New Hampshire’s forests have changed a lot over time. Today, about 80–85% of the state is covered in trees, making New Hampshire one of the most forested states in the country, second only to Maine.
Before European settlers arrived, nearly all of New Hampshire was covered in thick forests filled with trees like maple, pine, and oak. In the 1700s and 1800s, settlers began clearing large areas of land to build farms, towns, and roads. By the mid-1800s, many of the trees in the state had been cut down, and forests covered only about half of the land.
Over time, many farms were abandoned, especially when people moved west or to cities for jobs. As the land was left alone, trees began to grow back naturally. This process is called reforestation. By the 1900s, forests had returned to much of the state.
By the 1850s, about 70% of the land south of the White Mountains had been cleared of trees. The land in the northern part of the state had been left alone because it was too difficult to transport lumber from the mountains. The railroads changed that.
By 1851, the Atlantic and St. Lawrence railroad reached Gorham along the Androscoggin River, and other lines to the northern parts of the state quickly followed. Now that the forest of the north was accessible, logging interests began showing an interest in buying land. At that time, most of the land in the White Mountains was owned by the state. In 1867, Governor Harriman and the legislature sold the state’s White Mountain holdings to logging companies, and by 1890, the state no longer owned any forests.
The logging companies that came into the state clear-cut the northern forests, causing enough damage that a state commission was formed in 1881 to study the impact of logging. The sale of state forests to logging companies was not limited to New Hampshire. Up and down the East Coast, forests were disappearing as more and more land became privately owned.
John Wingate Weeks, a U.S. congressman from Newton, Massachusetts, was born in Lancaster, New Hampshire. As he grew up and later worked in government, he became concerned about what was happening to forests in the eastern United States. By the late 1800s and early 1900s, many forests had been heavily logged, which led to problems like flooding, soil erosion, and damaged watersheds (the land areas that drain into rivers and streams).
Weeks helped lead the effort to pass the Appalachian-White Mountains Forest Reservation Bill. This law allowed the federal government to buy private land in the East to protect forests and watersheds. It was passed in 1911 and is sometimes called the Weeks’ Act or Weeks’ Law. Thanks to this law, places like the White Mountain National Forest were created and protected for future generations.
Weeks later served as a U.S. senator and then as Secretary of War from 1921 to 1925. After leaving government service, he returned to his childhood home on Mount Prospect in New Hampshire.
John Wingate Weeks died in 1926, and his home is now preserved as Weeks State Park.

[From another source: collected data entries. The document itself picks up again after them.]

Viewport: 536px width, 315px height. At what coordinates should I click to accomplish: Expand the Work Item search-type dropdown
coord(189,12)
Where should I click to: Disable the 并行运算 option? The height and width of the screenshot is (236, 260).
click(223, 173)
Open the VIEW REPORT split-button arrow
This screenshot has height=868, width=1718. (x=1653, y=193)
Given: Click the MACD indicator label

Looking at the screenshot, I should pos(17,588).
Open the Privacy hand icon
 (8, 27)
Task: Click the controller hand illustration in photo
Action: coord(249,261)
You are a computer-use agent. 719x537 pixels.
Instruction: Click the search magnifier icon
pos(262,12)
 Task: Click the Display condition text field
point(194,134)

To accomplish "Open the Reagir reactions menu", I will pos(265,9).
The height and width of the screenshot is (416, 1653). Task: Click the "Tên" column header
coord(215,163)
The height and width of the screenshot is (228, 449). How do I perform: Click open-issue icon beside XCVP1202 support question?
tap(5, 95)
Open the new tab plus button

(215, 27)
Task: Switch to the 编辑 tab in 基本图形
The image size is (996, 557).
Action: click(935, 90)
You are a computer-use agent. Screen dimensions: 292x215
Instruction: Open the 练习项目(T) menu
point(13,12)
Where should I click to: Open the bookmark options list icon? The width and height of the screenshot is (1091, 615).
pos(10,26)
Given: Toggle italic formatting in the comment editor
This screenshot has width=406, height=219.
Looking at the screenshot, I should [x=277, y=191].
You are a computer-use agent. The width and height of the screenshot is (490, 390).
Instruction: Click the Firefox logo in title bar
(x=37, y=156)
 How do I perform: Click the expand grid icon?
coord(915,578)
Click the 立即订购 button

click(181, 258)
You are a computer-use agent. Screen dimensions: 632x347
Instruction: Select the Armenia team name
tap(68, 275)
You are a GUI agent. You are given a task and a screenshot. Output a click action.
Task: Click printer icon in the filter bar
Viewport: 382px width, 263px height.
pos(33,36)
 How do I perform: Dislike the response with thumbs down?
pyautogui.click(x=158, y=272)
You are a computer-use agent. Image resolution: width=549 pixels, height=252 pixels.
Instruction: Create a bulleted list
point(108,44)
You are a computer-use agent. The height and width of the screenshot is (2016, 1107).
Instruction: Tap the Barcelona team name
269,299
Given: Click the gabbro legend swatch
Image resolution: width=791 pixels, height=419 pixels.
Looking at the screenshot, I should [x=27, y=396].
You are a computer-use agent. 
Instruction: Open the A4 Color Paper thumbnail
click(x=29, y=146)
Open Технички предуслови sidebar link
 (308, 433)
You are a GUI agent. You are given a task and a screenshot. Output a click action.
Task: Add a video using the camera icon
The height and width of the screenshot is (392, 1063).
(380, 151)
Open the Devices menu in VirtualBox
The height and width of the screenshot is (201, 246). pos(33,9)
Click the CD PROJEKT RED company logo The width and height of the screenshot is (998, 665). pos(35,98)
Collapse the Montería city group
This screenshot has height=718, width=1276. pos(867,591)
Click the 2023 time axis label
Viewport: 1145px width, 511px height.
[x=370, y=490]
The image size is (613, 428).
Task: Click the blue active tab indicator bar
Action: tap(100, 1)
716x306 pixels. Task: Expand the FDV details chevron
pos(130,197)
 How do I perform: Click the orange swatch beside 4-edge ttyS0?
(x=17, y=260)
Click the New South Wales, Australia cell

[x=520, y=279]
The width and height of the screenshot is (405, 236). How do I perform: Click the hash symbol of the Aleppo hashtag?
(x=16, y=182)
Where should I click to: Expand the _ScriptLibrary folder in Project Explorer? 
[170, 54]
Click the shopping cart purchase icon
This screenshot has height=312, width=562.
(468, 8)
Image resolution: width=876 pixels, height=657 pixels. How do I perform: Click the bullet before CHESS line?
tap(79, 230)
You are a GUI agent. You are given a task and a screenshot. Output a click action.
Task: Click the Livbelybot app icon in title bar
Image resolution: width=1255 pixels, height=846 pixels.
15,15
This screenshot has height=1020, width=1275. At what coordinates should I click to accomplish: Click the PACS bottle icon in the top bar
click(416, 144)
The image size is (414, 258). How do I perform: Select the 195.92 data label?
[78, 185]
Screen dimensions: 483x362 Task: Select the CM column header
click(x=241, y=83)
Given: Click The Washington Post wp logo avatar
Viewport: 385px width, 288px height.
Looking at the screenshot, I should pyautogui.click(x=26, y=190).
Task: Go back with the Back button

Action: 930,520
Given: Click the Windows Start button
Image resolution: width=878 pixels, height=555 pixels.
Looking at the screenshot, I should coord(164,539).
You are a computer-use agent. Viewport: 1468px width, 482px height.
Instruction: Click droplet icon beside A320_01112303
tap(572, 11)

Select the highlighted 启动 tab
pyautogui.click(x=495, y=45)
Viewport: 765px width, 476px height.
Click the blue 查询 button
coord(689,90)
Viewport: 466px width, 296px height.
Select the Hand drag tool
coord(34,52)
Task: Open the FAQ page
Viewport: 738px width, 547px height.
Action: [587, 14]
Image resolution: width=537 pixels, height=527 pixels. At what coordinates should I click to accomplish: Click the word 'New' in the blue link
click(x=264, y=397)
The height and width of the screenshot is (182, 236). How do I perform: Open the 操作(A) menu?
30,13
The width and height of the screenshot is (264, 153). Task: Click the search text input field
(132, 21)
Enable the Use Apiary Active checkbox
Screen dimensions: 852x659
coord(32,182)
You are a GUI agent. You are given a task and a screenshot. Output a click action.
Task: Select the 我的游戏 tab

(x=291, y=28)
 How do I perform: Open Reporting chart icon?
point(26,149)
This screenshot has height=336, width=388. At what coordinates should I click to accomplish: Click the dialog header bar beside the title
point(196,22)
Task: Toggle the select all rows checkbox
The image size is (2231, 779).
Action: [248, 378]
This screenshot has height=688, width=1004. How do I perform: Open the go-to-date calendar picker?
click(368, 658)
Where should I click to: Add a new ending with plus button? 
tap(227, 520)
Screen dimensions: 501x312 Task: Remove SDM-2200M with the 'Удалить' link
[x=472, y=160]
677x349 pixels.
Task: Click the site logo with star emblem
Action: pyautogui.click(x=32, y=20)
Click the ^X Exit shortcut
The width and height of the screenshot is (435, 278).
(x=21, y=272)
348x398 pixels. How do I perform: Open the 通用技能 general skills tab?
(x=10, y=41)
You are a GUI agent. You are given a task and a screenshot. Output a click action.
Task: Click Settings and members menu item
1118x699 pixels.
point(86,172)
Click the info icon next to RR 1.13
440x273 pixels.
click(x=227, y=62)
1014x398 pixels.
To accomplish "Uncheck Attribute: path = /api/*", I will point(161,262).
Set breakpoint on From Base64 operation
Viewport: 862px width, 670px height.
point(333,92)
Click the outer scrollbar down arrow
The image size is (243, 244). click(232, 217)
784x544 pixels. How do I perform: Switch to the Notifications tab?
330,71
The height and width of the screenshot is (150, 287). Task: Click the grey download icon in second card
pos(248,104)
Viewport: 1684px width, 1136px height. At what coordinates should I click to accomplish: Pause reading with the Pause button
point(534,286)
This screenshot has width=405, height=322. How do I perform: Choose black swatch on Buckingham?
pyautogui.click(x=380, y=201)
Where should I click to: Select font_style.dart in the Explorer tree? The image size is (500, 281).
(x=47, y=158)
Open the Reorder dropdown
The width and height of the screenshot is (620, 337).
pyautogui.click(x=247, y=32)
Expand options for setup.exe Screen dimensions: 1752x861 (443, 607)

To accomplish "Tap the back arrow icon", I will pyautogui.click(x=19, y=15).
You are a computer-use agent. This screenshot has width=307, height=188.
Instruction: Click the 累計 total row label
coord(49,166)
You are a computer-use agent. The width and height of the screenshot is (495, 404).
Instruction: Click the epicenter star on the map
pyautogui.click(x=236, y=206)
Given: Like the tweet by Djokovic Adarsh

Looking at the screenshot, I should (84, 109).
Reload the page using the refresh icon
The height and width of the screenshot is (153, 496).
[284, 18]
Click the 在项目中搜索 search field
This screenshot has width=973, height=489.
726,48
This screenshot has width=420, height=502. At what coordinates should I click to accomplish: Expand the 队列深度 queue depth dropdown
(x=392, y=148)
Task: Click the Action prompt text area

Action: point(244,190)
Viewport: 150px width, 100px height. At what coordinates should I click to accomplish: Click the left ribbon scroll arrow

In New Hampshire, the Society for the Protection of New Hampshire Forests (SPNHF) was established during the Conservation Movement. The SPNHF was started in 1901 by eight individuals who were concerned about clear-cutting in the White Mountains.
Over the next few years, the SPNHF successfully lobbied the state to purchase Crawford Notch and to appoint a state forester. In 1920, the SPNHF released two breeding pairs of beavers at Lost River. The beaver had been extinct in the state for 30 years due to trapping and people killing beavers because they thought they were a nuisance.
New Hampshire has had forests for at least 2,000 years. But the trees you see in forests today are probably not more than 100 years old. When the first settlers came to New Hampshire in the 1600s, over 90% of the state was forested. The settlers cleared the land for farms and towns, and by the mid 1800s, only 45% of the state was forested, and most of that land was in the White Mountains.
Farming in New Hampshire was never easy; the land was hilly and rocky, and the soil was often poor. Farmers in the state were often able to farm just enough to support their families. In the mid 1800s, farms across New Hampshire were being abandoned for the promise of better land and more opportunities in the West and in the South. As farms were abandoned, the land was slowly taken over by trees and eventually woods and forests. In fact, it is not unusual to see old stone walls from those early farms when hiking in the woods in New Hampshire today.
Today, New Hampshire is second only to Maine in the percentage of forested land. Close to 85% of the state’s 5.7 million acres is forested. Forested land in the state is owned by private businesses and corporations (11%); local, state, and federal governments (18%); and by individual landowners (71%).